◆ Directive: Reproduce the material below verbatim, starting at its first line and ending with the line that contains "1280x549 pixels. pyautogui.click(x=1016, y=37)", inclusive.
-- begin --
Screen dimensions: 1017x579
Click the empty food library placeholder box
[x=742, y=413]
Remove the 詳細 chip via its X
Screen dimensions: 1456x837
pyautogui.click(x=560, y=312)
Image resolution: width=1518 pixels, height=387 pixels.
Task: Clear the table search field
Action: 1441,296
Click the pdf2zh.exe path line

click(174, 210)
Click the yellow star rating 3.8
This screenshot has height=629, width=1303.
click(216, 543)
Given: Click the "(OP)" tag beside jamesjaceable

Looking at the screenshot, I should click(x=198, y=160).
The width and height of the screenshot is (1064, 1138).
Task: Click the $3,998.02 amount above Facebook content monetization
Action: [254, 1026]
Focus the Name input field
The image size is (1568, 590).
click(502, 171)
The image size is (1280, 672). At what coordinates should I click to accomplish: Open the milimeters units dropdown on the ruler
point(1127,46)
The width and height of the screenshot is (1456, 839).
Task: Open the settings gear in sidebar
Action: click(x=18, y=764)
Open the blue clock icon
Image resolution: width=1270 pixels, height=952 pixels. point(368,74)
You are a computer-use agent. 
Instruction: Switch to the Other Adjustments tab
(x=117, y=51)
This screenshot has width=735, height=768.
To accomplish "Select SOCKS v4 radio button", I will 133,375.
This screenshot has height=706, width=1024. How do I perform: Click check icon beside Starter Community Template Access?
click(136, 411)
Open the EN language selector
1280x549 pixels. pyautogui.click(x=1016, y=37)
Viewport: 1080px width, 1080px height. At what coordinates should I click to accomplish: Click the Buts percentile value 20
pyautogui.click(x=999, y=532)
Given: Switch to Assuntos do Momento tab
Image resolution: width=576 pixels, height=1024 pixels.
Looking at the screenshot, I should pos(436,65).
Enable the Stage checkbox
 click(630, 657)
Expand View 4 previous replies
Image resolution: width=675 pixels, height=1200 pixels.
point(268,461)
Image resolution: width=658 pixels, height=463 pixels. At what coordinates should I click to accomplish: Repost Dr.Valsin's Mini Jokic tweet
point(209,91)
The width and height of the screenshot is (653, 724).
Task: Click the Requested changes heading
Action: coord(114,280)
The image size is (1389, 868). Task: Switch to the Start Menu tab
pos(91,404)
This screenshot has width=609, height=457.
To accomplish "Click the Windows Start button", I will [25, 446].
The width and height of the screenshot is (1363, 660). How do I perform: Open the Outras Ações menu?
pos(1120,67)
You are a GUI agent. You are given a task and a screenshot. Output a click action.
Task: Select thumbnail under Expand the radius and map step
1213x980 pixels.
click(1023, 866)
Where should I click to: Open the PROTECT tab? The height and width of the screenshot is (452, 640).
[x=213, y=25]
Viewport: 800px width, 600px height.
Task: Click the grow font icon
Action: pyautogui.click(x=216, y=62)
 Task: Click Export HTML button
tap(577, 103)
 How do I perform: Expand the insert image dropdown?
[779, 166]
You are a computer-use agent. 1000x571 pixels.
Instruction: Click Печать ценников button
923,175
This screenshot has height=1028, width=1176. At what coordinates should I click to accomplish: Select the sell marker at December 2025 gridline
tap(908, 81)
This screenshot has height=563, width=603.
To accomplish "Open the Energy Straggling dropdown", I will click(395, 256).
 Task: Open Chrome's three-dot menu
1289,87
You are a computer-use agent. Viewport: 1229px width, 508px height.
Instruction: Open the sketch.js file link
-- end --
◆ Full answer:
Screen dimensions: 1017x579
Click the empty food library placeholder box
[x=742, y=413]
Remove the 詳細 chip via its X
Screen dimensions: 1456x837
pyautogui.click(x=560, y=312)
Image resolution: width=1518 pixels, height=387 pixels.
Task: Clear the table search field
Action: 1441,296
Click the pdf2zh.exe path line

click(174, 210)
Click the yellow star rating 3.8
This screenshot has height=629, width=1303.
click(216, 543)
Given: Click the "(OP)" tag beside jamesjaceable

Looking at the screenshot, I should click(x=198, y=160).
The width and height of the screenshot is (1064, 1138).
Task: Click the $3,998.02 amount above Facebook content monetization
Action: [254, 1026]
Focus the Name input field
The image size is (1568, 590).
click(502, 171)
The image size is (1280, 672). At what coordinates should I click to accomplish: Open the milimeters units dropdown on the ruler
point(1127,46)
The width and height of the screenshot is (1456, 839).
Task: Open the settings gear in sidebar
Action: click(x=18, y=764)
Open the blue clock icon
Image resolution: width=1270 pixels, height=952 pixels. point(368,74)
You are a computer-use agent. 
Instruction: Switch to the Other Adjustments tab
(x=117, y=51)
This screenshot has width=735, height=768.
To accomplish "Select SOCKS v4 radio button", I will 133,375.
This screenshot has height=706, width=1024. How do I perform: Click check icon beside Starter Community Template Access?
click(136, 411)
Open the EN language selector
1280x549 pixels. pyautogui.click(x=1016, y=37)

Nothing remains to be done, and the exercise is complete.